L’élection du Massachusetts est d’ores et déjà d’un grand intérêt (quel qu’en soit le résultat) parce qu’elle marque une intrusion tonitruante de Tea Party sur la scène politique “officielle”, dans le cadre d'un événement majeur. Elle pousse à des raisonnements ambigus, et celui-ci, dans ce cas, suggéré sans doute par quelque historien de haute volée du système. Lorsque Bill Clinton oppose l’argument du gouvernement fort de la Massachusetts Bay Colony contre l’argument de Tea Party contre un “gouvernement fort”, il fait un dangereux faux sens. Il glorifie la force du gouvernement de l’Etat de l’Union, voire sa légitimité, alors que Tea Party s’oppose d’abord à la puissance du gouvernement du centre fédéral (ne parlons pas d’Etat, car il n’y en a pas), à laquelle il dénie instinctivement, sans conscience affirmée de la chose, sa légitimité. Clinton ne fait pas l’apologie du gouvernement central mais celle du gouvernement de l’Etat de l’Union, ce qui est proche d’un raisonnement sécessionniste – ce qui sera interprété comme tel par beaucoup, notamment ceux qui, déjà, demandent plus de pouvoir aux Etats de l’Union et moins au “centre” fédéral.
Tea Party confirme à cette occasion son rôle déstructurant que nous avons distingué à d’autres occasions.
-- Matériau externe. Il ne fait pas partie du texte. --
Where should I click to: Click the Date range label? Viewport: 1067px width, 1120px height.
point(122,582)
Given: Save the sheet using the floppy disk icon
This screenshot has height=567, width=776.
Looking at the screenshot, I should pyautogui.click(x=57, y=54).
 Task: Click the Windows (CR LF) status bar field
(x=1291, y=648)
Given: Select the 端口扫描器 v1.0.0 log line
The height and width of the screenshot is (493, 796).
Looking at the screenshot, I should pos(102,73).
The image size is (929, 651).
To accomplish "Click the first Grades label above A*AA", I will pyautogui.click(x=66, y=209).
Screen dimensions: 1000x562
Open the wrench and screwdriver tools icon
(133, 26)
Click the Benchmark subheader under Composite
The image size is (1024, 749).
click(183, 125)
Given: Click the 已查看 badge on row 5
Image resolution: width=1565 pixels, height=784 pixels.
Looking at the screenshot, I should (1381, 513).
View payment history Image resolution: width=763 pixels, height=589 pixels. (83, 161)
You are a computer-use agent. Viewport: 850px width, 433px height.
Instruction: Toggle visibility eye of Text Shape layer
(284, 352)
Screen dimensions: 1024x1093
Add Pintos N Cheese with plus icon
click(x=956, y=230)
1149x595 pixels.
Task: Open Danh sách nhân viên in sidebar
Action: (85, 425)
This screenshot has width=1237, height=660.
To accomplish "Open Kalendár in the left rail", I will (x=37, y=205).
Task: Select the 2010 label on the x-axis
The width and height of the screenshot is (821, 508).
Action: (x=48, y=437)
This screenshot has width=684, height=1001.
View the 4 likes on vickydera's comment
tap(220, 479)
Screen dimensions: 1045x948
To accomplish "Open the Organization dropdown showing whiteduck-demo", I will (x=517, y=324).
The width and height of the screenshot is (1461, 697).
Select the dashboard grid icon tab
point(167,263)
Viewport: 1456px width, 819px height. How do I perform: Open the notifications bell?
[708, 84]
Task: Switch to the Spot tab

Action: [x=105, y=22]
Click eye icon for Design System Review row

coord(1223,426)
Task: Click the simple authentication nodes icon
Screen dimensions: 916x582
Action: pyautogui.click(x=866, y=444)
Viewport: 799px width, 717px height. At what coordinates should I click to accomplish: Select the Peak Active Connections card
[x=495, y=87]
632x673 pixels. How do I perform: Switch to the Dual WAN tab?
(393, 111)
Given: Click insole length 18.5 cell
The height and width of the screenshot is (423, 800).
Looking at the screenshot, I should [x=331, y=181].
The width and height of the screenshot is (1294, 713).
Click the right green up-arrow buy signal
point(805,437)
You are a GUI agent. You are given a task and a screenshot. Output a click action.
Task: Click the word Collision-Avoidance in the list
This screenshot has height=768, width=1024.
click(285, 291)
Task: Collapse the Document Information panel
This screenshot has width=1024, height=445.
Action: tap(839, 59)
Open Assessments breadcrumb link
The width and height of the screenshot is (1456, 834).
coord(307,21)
L’essentiel dans le cas présent se résume à deux points, qui ont peu à voir avec l’arithmétique parlementaire et beaucoup avec la situation du “pays réel” des USA. Le premier point est que Tea Party devient une force publique et politique d’une importance telle que les deux partis du système sont obligés de raisonner et de manœuvrer en fonction d’une situation qui échappe aux règles du système. Cela favorise bien des erreurs, bien des dérapages incontrôlés, et expédie une circonstance politique majeure et jusqu’ici réglée comme du papier à musique entre les deux partis sur une terra incognita de la politique.
Le second point découle du premier. Peu importe en l’occurrence de savoir qui sera élu, mais importent essentiellement les effets de l’élection en fonction du poids de Tea Party. La conséquence principale est bien le désordre nouveau ainsi créé, du fait d’une force politique difficilement identifiable, et encore plus difficilement contrôlable. Dans la pire des hypothèses (pour les démocrates), le plus important n’est pas que les démocrates perdent leur majorité de 60 sièges mais bien qu’ils entreraient dès mercredi matin dans une crise majeure de cohésion d’abord dans la perspective des élections de novembre 2010, à tous les niveaux des Etats selon les situations locales, et entre les parlementaires et le président au niveau national. La situation ne serait pas nécessairement meilleure pour les républicains, qui auraient de plus en plus besoin de Tea Party pour consolider leur possible victoire de novembre, et qui seraient de plus en plus dépendants par conséquent d’une force de plus en plus incontrôlable, renforcée dans ce cas par l’éventuelle victoire du Massachusetts prise ici comme hypothèse.
On comprend combien les buts politiques de Tea Party, si quelqu’un arrive précisément à les identifier, n’ont enfin que peu d’importance. L’essentiel est bien sûr le trouble profond que le mouvement introduit dans le jeu politique des deux principaux partis, qui ressemble si souvent à une complicité objective renvoyant évidemment au système, dans ce cas système de “parti unique” dont ils sont les deux ailes.